There is an argument that while the statutory language mandates a hearing in the six enumerated categories, it does not expressly preclude a hearing in others, especially where the defendant is dangerous. However, the Second Circuit has resolved that argument. Before it may consider detention, the court must first decide, by a preponderance of the evidence, that one of the six categories authorizes a hearing in the first place. United States v. Friedman, 837 F.2d 48, 49 (2d Cir. 1988). This is so no matter how dangerous a defendant might be. Id, at 49.
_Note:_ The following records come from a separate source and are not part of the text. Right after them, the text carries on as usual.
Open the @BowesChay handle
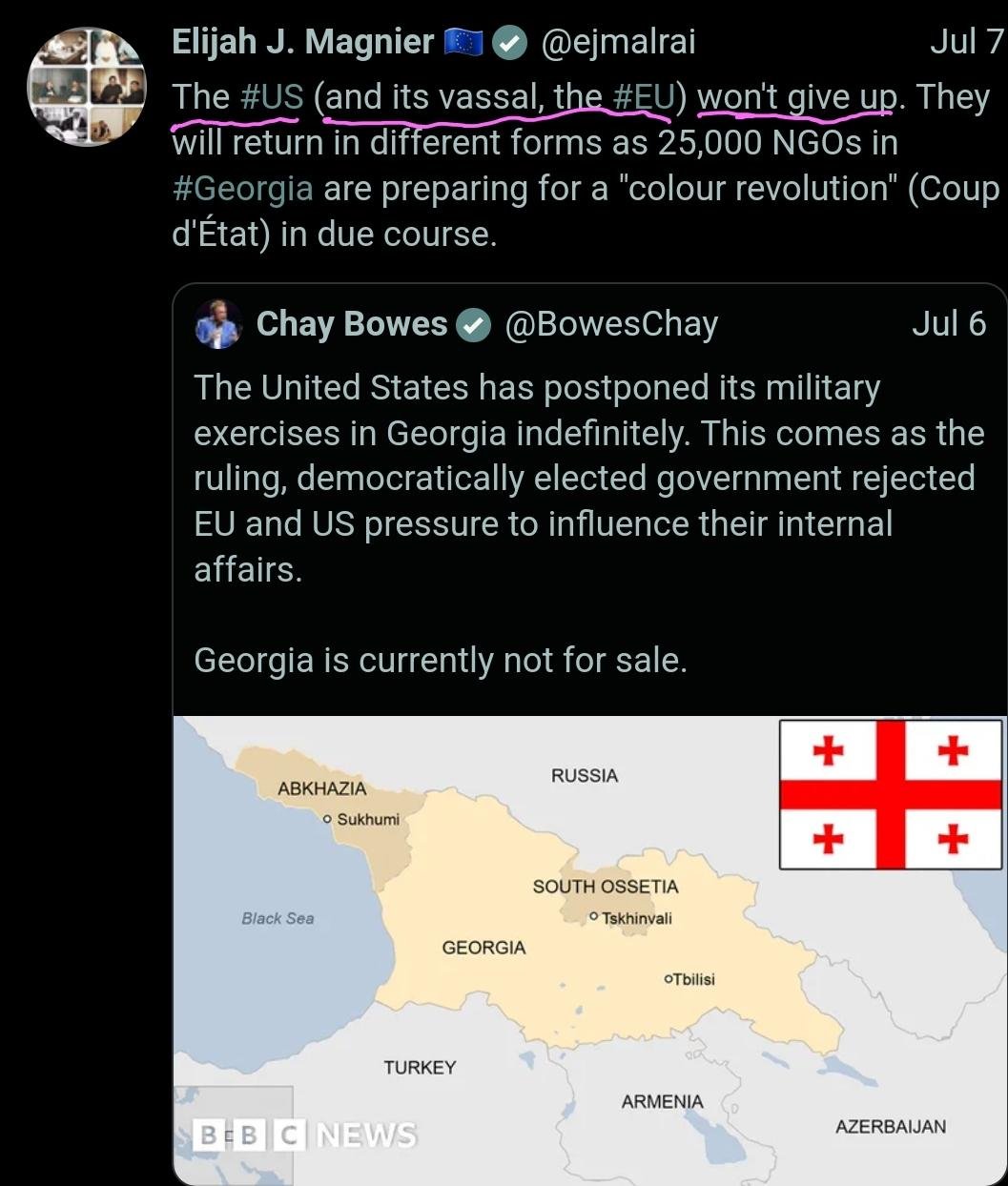This screenshot has width=1008, height=1186. [610, 324]
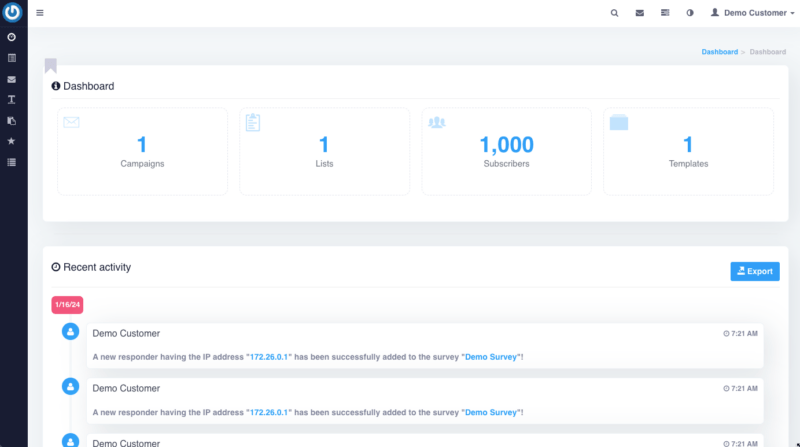This screenshot has height=447, width=800.
Task: Open the envelope Campaigns icon in sidebar
Action: click(12, 79)
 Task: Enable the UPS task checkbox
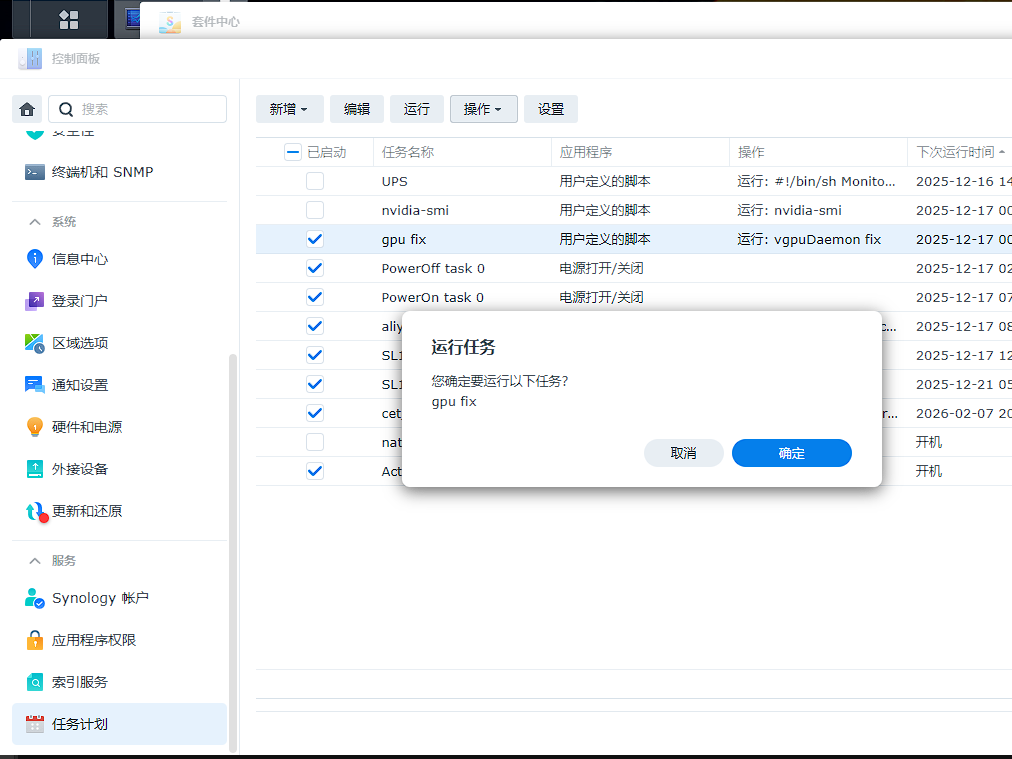coord(315,182)
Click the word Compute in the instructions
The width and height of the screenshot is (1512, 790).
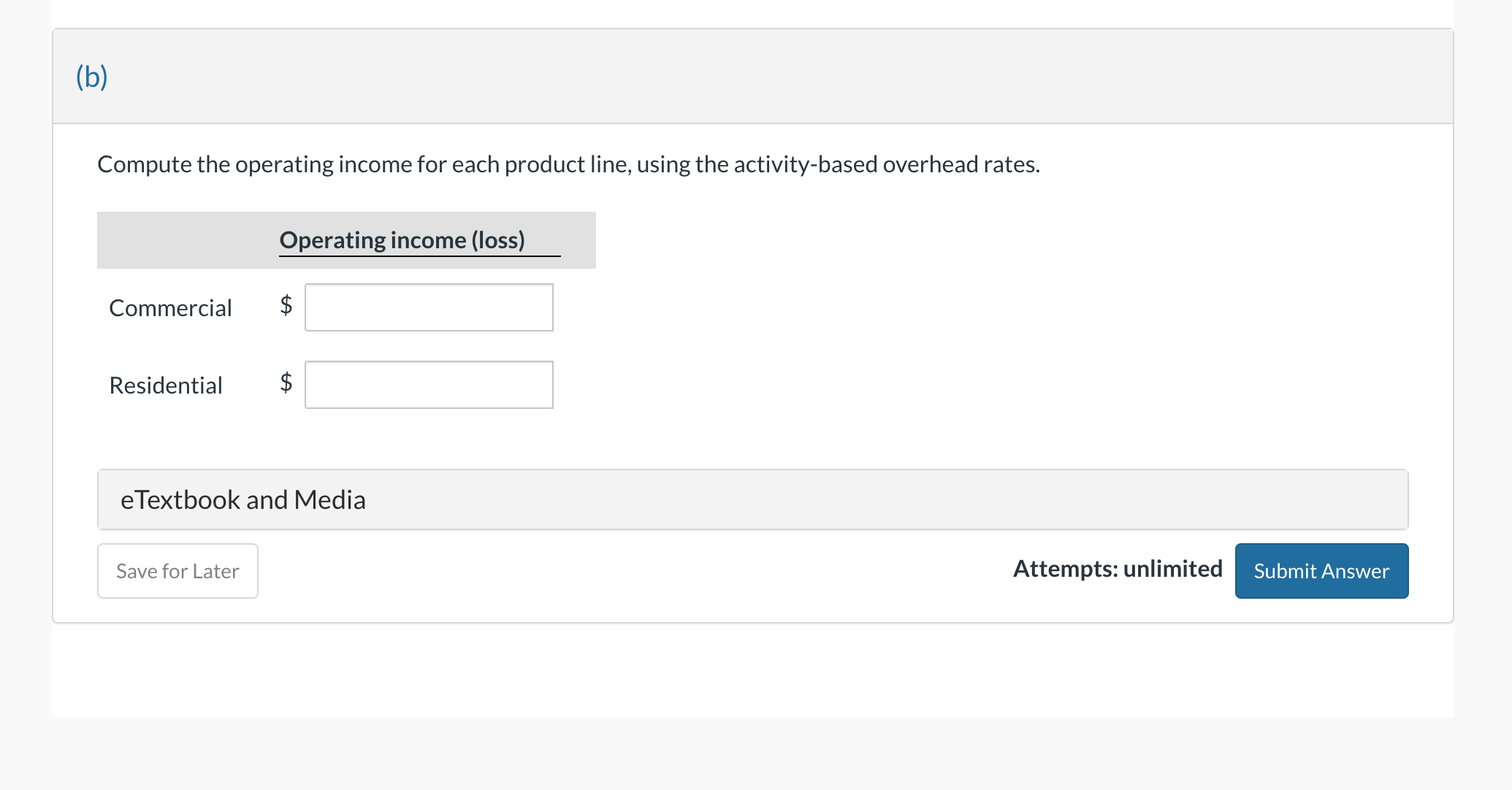click(145, 164)
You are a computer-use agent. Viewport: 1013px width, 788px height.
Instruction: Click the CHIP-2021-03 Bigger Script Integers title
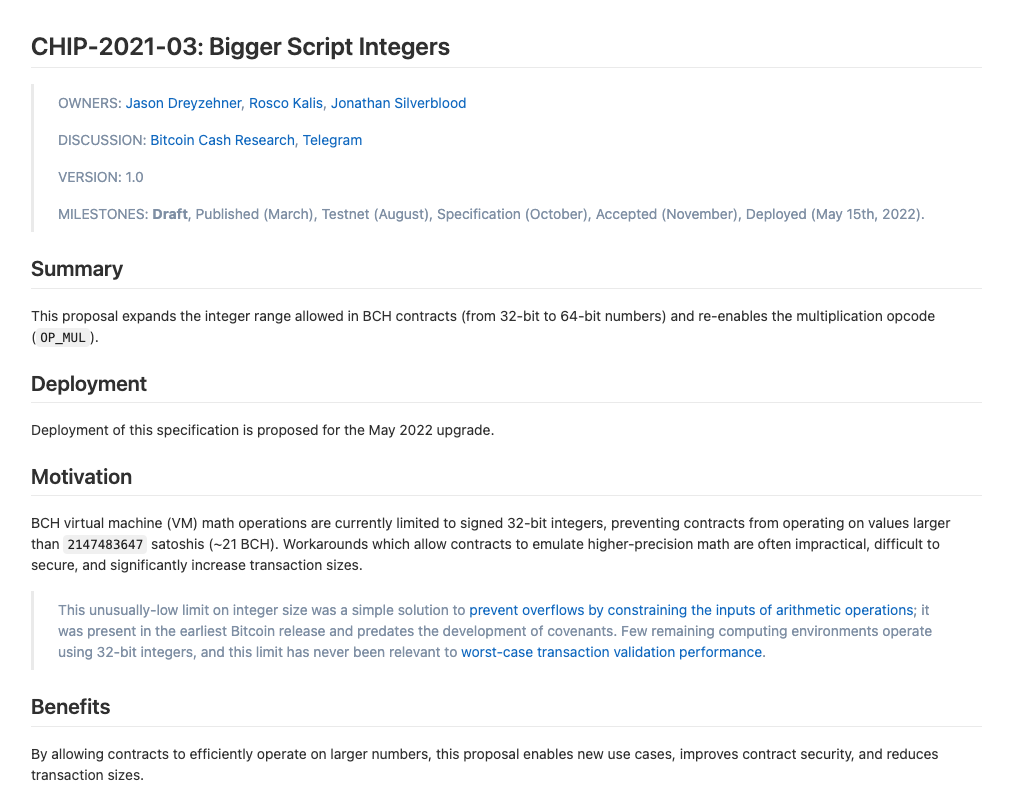click(240, 47)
Whether a particular case meets a category's criteria, however, is also a matter of statutory interpretation. All six categories are preceded by qualifying language requiring that the case "involves" the crime or conduct encompassed by the category. 18 U.S.C. § 3142(f)(1)(2). Thus for example, a case could involve a crime of violence, thereby precipitating a hearing, without a crime of violence actually having been charged. Naturally, the court would have to first conduct a hearing in order to determine whether the charged offense also "involved" conduct covered by a category, but such hearings are consistent with several of the categories in any event. Thus, the actual charge is irrelevant to the defendant's flight risk or risk to obstruct justice or threaten or intimidate witnesses or jurors. See 18 U.S.C. § 3142(f)(2)(A-B). Hearings involving these risks depend upon factual assertions in support of the motion to detain, not the charge itself. Of course, there would be no hearing under any circumstances absent a government motion or, in two of the categories, absent the court's sua sponte motion. Therefore, all motions would be predicated on allegations that the case "involved" the specified risks. The Fifth Circuit has adopted this logic, holding that a case involving conduct encompassed by a category requires a hearing regardless of the specific charge lodged against the defendant. United States v. Byrd, 969 F.2d 106, 110 (5th Cir. 1992).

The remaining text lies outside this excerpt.